Almost a month after all six digital banks have started full operations, the Bangko Sentral ng Pilipinas (BSP) has recently approved the proposed changes in the establishment of digital banks and clarified prudential requirements, licensing, and documentation.

After almost a year after its proposal, BSP Deputy Governor Eduardo G. Bobier as officer-in-charge and the policy-making-arm of the central bank, the Monetary Board, approved Circular No. 1154, or the “Prudential Requirements Applicable to Digital Banks” on September 14.

It amended Circular No. 1105 or the “Basic Guidelines in Establishing Banks” issued last December 2020, which defined digital banks as a new bank category separate from existing bank categories where banking services are delivered over the internet.

The changes in the new rules now allow the central bank to consider applications to set up thrift, rural, and cooperative banks that have digital bank business models as digital bank license applications.

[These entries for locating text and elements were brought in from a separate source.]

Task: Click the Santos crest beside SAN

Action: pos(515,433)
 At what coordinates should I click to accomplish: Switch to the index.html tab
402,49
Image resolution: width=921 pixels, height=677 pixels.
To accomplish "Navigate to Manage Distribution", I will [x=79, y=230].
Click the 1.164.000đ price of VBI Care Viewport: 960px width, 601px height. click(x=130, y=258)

According to the circular, the abovementioned banks, which primarily offer financial products and services that are processed end-to-end through a digital platform or electronic channels under an Advanced Electronic Payments and Financial Services (EPFS) license, will be required to put up ₱1 billion as capital to be granted a digital bank license.

Also, existing thrift banks, rural banks, and cooperative banks that operate similar digital platforms or electronic channels under an EPFS license are given 5 years to meet the new minimum capital requirement for a digital bank license.

“These banks shall submit to the Bangko Sentral an acceptable capital build-up program within six months from the date of effectivity of this circular,” the BSP stated.

Despite the amendment, BSP Deputy Governor Chuchi G. Fonacier reminded that this does not mean that there will be digital bank licenses approved. Currently, the submission of applications from new digital banks is closed until Dec. 2024. (Read more: Bangko Sentral to Reopen Digital Bank Applications If Needed)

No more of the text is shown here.